- [Questions on the material]:
- a) Please render the records, from their first line through the line containing "segment-timestamp: 40:57 is", as a Markdown table with the columns Row and Line, numbering each line and leaving out blank lines.
- b) Extend the passage on ridership model errors, picking up after its final sentence.

··· Page excerpt

Where the model struggles: It struggles during high-demand commuter windows, especially the AM and PM rush hours. In these panels, the cloud of points stretches upward far past the green line, showing that the model systematically under-predicts the busiest moments. Sharp surges in demand are hard to anticipate with simple temporal lags, so the model tends to flatten out the peaks. There is also more scatter on weekday rush hours than on weekends, reflecting the added variability of work-day travel.
In conclusion, the model handles routine, low-volume times well, but it misses the sudden spikes that define heavy commuting periods.
In this part, we are exploring whether prediction errors are clustered in certain parts of Philadelphia.

······
··· Dataset entries

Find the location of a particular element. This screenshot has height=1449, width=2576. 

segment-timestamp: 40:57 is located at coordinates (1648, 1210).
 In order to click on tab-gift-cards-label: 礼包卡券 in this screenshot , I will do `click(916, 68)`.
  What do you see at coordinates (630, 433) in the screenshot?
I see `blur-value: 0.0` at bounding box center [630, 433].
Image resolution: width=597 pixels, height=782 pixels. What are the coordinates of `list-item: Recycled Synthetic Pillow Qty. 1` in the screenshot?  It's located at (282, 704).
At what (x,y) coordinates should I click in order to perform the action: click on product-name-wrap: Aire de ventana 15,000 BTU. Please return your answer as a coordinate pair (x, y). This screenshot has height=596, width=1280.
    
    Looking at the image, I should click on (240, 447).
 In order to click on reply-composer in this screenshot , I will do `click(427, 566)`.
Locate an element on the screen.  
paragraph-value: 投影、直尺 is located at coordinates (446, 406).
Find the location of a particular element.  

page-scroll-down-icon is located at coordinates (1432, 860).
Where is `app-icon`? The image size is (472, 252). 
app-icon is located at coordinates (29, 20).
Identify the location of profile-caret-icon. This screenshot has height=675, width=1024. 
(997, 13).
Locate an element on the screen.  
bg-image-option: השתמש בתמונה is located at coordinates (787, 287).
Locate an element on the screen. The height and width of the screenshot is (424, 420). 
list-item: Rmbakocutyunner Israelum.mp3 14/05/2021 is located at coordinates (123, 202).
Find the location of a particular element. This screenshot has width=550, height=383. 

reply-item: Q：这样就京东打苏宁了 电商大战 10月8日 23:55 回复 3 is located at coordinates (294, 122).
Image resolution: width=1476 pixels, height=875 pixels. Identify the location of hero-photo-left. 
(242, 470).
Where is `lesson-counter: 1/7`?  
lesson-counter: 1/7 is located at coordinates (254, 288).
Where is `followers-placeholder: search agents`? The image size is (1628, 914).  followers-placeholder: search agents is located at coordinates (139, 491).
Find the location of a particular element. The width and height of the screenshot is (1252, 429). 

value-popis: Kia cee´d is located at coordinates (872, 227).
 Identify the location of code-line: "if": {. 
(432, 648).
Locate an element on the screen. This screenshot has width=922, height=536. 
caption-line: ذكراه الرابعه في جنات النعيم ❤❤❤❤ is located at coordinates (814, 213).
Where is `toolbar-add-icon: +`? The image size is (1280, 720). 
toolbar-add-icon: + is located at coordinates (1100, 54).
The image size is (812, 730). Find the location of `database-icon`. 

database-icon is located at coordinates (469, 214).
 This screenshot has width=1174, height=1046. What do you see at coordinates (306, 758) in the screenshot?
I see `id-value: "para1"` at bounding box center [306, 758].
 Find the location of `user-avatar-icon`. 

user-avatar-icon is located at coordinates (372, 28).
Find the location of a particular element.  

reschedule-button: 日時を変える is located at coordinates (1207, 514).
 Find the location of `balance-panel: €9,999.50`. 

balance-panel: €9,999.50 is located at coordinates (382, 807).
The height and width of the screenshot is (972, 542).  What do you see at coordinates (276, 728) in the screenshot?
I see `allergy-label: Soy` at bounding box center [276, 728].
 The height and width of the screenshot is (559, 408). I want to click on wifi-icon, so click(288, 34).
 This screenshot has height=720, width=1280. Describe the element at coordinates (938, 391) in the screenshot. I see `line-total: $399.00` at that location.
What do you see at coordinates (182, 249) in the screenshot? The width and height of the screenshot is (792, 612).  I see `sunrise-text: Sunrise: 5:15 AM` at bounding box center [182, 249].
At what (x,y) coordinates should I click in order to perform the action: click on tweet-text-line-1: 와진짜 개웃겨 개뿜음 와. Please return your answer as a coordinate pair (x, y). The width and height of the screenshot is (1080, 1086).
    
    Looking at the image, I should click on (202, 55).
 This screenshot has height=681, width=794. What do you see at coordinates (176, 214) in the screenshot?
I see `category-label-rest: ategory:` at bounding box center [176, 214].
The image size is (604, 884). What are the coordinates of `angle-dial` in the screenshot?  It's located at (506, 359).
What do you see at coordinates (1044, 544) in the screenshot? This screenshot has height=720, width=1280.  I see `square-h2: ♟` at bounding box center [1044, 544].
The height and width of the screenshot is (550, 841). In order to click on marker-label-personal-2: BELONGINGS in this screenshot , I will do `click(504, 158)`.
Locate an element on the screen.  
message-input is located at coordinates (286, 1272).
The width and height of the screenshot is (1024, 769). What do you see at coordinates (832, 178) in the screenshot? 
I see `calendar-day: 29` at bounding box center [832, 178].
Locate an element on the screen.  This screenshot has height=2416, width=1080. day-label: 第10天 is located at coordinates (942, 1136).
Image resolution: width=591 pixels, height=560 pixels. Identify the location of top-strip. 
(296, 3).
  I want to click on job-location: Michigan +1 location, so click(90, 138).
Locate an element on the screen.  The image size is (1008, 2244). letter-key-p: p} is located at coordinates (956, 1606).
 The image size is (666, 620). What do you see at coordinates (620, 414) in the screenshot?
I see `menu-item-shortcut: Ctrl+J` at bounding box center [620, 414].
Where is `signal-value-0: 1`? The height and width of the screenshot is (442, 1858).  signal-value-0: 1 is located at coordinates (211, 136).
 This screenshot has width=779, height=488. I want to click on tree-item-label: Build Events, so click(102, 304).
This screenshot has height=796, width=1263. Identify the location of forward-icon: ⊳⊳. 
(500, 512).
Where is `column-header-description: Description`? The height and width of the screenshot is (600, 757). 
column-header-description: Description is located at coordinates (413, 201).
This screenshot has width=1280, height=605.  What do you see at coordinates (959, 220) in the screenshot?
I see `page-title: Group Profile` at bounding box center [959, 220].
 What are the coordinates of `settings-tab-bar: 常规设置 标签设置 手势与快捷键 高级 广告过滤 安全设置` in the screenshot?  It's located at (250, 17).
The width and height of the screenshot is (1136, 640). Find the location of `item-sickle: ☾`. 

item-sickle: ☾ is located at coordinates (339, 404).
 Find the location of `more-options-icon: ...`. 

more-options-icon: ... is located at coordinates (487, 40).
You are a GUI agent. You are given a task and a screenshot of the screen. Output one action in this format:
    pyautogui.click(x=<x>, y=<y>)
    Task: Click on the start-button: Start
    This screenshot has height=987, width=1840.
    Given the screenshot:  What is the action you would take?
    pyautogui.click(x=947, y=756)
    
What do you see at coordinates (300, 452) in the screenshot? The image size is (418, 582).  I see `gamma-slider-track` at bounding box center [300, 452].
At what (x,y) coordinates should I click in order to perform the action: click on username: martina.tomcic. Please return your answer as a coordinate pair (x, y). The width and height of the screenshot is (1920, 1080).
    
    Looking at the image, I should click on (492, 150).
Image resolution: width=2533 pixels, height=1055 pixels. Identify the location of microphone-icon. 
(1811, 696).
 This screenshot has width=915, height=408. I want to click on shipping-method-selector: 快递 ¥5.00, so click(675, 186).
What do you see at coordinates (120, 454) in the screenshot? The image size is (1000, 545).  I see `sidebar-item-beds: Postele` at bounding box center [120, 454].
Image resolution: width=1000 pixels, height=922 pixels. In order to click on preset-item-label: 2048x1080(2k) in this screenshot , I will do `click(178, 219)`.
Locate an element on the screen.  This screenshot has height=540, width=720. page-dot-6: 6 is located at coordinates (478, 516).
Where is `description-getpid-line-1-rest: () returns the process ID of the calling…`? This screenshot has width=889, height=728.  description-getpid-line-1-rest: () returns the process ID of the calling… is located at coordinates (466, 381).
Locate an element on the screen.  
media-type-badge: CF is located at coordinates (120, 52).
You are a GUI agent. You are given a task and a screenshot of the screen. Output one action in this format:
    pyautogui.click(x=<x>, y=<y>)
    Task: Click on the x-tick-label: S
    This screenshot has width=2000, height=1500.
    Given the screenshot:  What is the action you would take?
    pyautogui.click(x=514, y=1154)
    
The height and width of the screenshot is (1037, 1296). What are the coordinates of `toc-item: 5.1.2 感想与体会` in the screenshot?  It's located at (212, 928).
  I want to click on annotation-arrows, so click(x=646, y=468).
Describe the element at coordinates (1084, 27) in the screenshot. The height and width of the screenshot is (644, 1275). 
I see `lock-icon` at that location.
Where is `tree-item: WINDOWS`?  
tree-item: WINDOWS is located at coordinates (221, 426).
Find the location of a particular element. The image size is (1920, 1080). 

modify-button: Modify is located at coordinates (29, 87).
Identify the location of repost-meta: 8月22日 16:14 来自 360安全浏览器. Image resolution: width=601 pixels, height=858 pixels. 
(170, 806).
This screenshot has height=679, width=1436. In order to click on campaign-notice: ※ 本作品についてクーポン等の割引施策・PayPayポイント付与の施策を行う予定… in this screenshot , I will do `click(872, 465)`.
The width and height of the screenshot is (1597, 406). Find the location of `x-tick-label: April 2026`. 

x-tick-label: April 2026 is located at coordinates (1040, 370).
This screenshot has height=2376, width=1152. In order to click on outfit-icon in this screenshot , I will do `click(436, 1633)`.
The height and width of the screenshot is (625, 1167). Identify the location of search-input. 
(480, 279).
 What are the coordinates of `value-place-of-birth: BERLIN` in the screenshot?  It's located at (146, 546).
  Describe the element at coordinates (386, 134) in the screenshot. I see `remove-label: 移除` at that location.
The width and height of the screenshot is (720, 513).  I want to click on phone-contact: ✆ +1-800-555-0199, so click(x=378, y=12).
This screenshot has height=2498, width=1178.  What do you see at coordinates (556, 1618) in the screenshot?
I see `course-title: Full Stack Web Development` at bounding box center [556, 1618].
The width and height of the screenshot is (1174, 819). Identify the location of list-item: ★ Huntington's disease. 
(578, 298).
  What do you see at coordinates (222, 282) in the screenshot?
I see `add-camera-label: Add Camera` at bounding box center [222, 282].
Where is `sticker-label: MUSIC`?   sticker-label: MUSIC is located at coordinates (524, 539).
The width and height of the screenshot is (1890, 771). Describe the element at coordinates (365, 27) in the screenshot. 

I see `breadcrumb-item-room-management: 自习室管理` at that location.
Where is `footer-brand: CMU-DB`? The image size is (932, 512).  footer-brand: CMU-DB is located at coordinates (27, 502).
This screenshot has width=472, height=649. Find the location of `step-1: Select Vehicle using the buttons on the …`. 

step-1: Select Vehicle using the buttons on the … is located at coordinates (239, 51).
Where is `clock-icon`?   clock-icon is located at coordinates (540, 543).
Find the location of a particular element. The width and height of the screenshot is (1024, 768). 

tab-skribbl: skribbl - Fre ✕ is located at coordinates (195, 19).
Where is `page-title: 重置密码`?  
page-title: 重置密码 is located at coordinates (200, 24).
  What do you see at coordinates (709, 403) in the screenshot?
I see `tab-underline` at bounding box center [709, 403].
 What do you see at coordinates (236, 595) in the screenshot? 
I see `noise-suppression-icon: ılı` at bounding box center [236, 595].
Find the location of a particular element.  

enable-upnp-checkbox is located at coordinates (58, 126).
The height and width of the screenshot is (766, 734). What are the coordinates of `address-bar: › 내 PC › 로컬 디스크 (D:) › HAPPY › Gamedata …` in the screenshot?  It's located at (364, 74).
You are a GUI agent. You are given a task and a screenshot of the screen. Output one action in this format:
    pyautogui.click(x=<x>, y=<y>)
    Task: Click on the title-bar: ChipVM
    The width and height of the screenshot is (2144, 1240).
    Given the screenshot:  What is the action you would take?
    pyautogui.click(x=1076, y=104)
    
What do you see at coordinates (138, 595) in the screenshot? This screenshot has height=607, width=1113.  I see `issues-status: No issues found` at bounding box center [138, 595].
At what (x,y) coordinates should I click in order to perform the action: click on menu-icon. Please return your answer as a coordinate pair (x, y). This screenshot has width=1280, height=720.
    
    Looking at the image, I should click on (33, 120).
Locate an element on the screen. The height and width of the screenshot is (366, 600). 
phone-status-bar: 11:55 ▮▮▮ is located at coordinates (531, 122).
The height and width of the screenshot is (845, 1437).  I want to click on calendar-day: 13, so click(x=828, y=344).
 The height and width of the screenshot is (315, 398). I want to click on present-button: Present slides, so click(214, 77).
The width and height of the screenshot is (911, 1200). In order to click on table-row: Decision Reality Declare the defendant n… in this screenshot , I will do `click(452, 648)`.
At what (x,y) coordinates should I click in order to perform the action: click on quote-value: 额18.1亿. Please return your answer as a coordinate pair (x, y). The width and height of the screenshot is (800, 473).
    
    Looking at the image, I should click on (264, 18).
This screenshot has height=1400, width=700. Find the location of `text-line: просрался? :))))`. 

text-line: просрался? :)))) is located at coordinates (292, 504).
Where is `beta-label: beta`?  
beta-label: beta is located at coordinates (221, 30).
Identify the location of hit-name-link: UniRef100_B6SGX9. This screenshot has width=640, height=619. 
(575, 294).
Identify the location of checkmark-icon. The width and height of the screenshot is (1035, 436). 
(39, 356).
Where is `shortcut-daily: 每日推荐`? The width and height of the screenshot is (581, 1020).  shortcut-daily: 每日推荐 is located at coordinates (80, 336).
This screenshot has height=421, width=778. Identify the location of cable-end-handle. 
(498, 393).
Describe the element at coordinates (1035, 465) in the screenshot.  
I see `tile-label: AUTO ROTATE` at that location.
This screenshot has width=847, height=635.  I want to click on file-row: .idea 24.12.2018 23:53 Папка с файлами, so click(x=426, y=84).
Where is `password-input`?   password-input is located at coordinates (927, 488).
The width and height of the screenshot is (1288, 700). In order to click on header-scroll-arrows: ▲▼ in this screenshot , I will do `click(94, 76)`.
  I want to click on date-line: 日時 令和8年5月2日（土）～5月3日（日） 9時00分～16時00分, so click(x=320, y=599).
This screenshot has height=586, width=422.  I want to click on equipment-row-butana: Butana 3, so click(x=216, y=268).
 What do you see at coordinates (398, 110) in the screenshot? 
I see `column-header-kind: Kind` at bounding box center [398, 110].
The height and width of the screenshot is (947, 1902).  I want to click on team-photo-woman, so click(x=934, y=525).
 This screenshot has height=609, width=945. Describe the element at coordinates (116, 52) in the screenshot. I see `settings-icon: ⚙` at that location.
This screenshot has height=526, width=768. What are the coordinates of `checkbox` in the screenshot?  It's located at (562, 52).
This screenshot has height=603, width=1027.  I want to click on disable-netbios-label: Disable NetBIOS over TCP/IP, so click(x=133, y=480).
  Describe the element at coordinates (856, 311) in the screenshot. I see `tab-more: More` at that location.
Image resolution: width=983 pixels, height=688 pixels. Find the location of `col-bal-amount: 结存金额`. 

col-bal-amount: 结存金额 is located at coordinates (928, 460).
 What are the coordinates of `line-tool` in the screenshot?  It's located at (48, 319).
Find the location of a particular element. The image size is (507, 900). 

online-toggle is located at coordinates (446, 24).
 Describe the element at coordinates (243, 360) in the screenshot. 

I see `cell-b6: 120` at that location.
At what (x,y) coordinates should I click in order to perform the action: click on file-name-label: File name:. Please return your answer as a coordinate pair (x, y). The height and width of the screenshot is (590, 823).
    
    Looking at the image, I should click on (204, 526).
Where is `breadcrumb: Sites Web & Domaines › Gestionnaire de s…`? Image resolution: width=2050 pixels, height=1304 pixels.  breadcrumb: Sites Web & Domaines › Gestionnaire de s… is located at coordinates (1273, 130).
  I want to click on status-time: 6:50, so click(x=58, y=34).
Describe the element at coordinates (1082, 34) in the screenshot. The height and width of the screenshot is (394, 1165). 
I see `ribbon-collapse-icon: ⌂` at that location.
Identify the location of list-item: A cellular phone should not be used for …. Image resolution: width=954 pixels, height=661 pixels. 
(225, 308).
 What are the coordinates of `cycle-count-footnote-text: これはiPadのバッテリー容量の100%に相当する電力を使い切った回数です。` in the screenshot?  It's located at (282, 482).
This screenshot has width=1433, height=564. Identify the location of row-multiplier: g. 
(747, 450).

······

- [Outputs in order]:
- a)
| Row | Line |
|---|---|
| 1 | Find the location of a particular element. This screenshot has height=1449, width=2576.  |
| 2 | segment-timestamp: 40:57 is located at coordinates (1648, 1210). |

- b)
# 1. Calculate MAE by stations
station_errors <- test %>%
filter(!is.na(pred4)) %>%
group_by(start_station, start_lat.y, start_lon.y) %>%
summarize(
MAE = mean(abs(Trip_Count - pred2), na.rm = TRUE),
avg_demand = mean(Trip_Count, na.rm = TRUE),
.groups = "drop"
) %>%
filter(!is.na(start_lat.y), !is.na(start_lon.y))
# 2. Map 1:Prediction Errors
p1 <- ggplot() +
geom_sf(data = philly_census, fill = "grey95", color = "white", size = 0.1) +
geom_point(
data = station_errors,
aes(x = start_lon.y, y = start_lat.y, color = MAE),
size = 0.5, alpha = 0.7
) +
scale_color_viridis(
option = "plasma",
name = "MAE (trips)",
direction = -1,
breaks = c(0.5, 1.0, 1.5),
labels = c("0.5", "1.0", "1.5")
) +
labs(title = "Prediction Errors") +
mapTheme +
theme(
legend.position = "bottom",
legend.title = element_text(size = 10, face = "bold"),
legend.text = element_text(size = 9),
plot.title = element_text(size = 14, face = "bold", hjust = 0.5)
) +
guides(color = guide_colorbar(
barwidth = 12, barheight = 1,
title.position = "top", title.hjust = 0.5
))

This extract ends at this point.